The governor’s inaction has created a backlog of 11 prisoners who have completed the three-year program and have gone before the Colorado State Parole Board but are nevertheless still incarcerated, waiting for Polis to sign off on their freedom.

“The uncertainty of the situation is one of the scariest things I have ever gone through, because it pertains to the emotion of hope,” said prisoner Rory Atkins, 55, who was sentenced to life in prison with the possibility of parole for a murder he committed in 1988, when he was 18. “Many of us with long sentences in prison kind of accept that hope is painful. You learn to be fearful of having high hopes.”

Colorado lawmakers created the Juveniles and Young Adults Convicted as Adults Program, or JYACAP, in 2016 after the U.S. Supreme Court found that children are constitutionally different from adults and should not be automatically sentenced to life in prison without the possibility of parole. Lawmakers that year also changed Colorado law to prohibit such punishment.

Initially limited to juveniles, the program was expanded in 2021 to include prisoners who committed a crime when they were 20 or younger and who have served at least 20 years of their sentence.

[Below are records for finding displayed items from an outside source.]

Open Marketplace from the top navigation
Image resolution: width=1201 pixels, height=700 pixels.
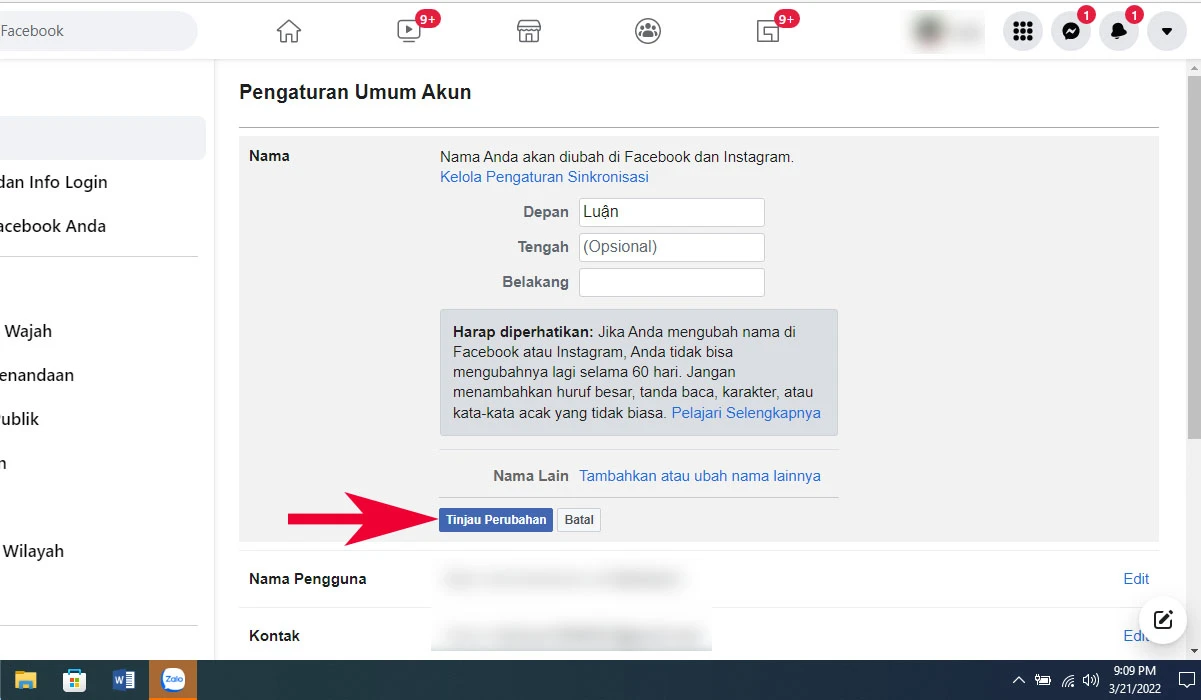528,31
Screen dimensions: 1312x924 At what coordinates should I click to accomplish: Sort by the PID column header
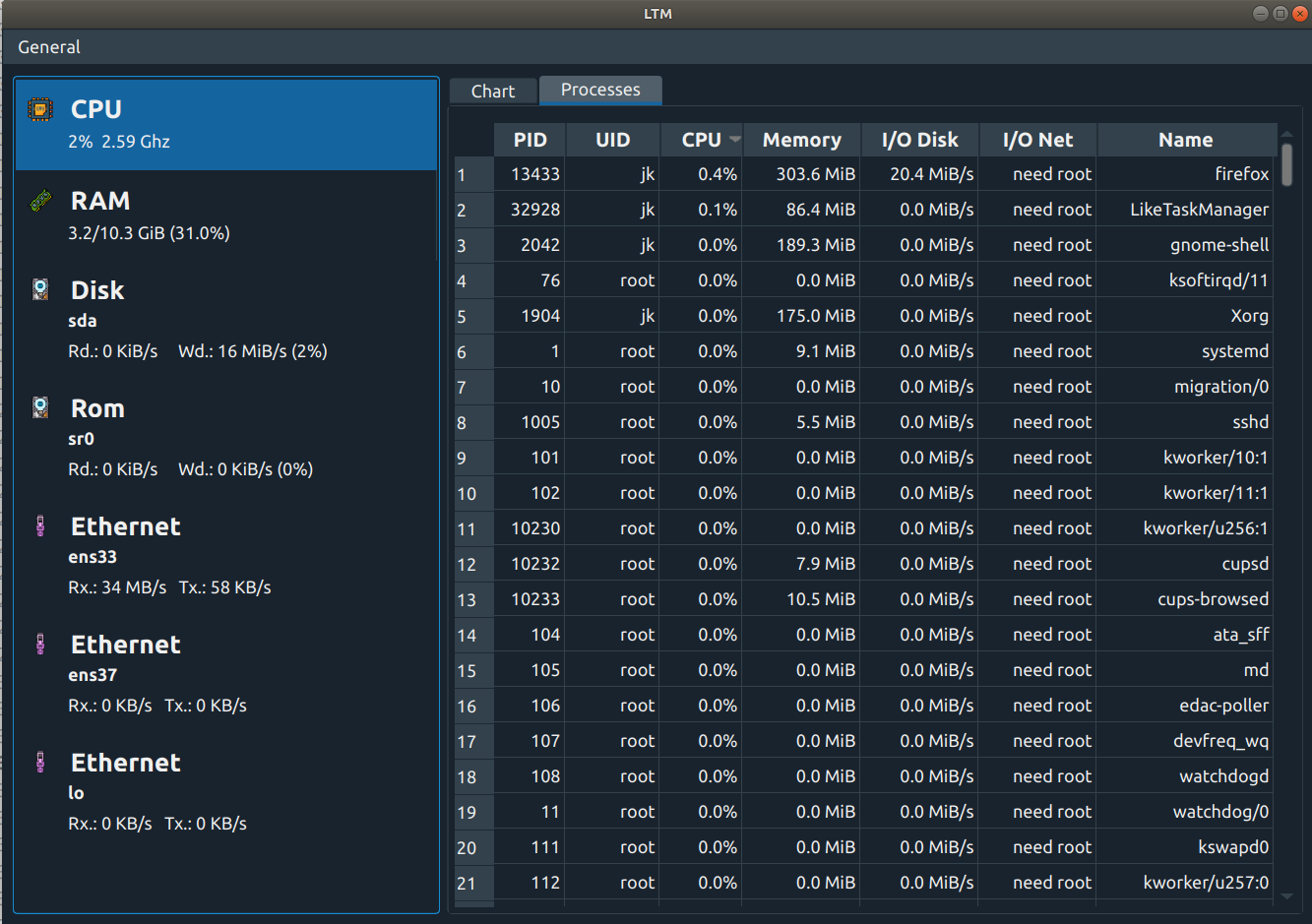[530, 140]
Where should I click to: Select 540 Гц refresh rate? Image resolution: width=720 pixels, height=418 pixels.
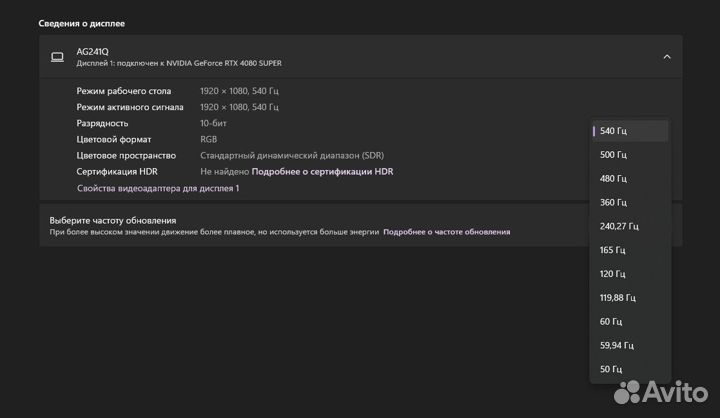pyautogui.click(x=630, y=131)
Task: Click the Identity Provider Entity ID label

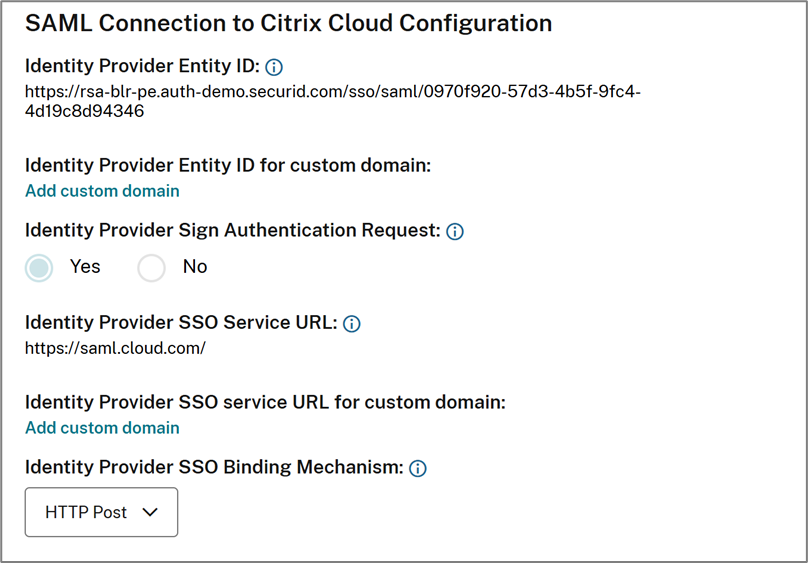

The prisoners must also meet a variety of other conditions to enter the three-year program, which focuses on building life skills and preparing for life outside of prison.

After prisoners finish the program, the governor — after receiving a recommendation from the parole board — must give the final approval for them to be released on early parole.

“For whatever reason, there was this dollop of mercy that was required (in the law),” said Ann Roan, a retired attorney who represented a program participant. “And for years it has worked well. … So to have the brakes put on it so suddenly, with no explanation whatsoever, has really upended everyone’s justified expectations.”

Shelby Wieman, a spokeswoman for Polis, said in a statement that the prisoners’ applications are still under review, that the governor “takes these decisions very seriously” and that the serious nature of prisoners’ crimes requires “careful deliberation.”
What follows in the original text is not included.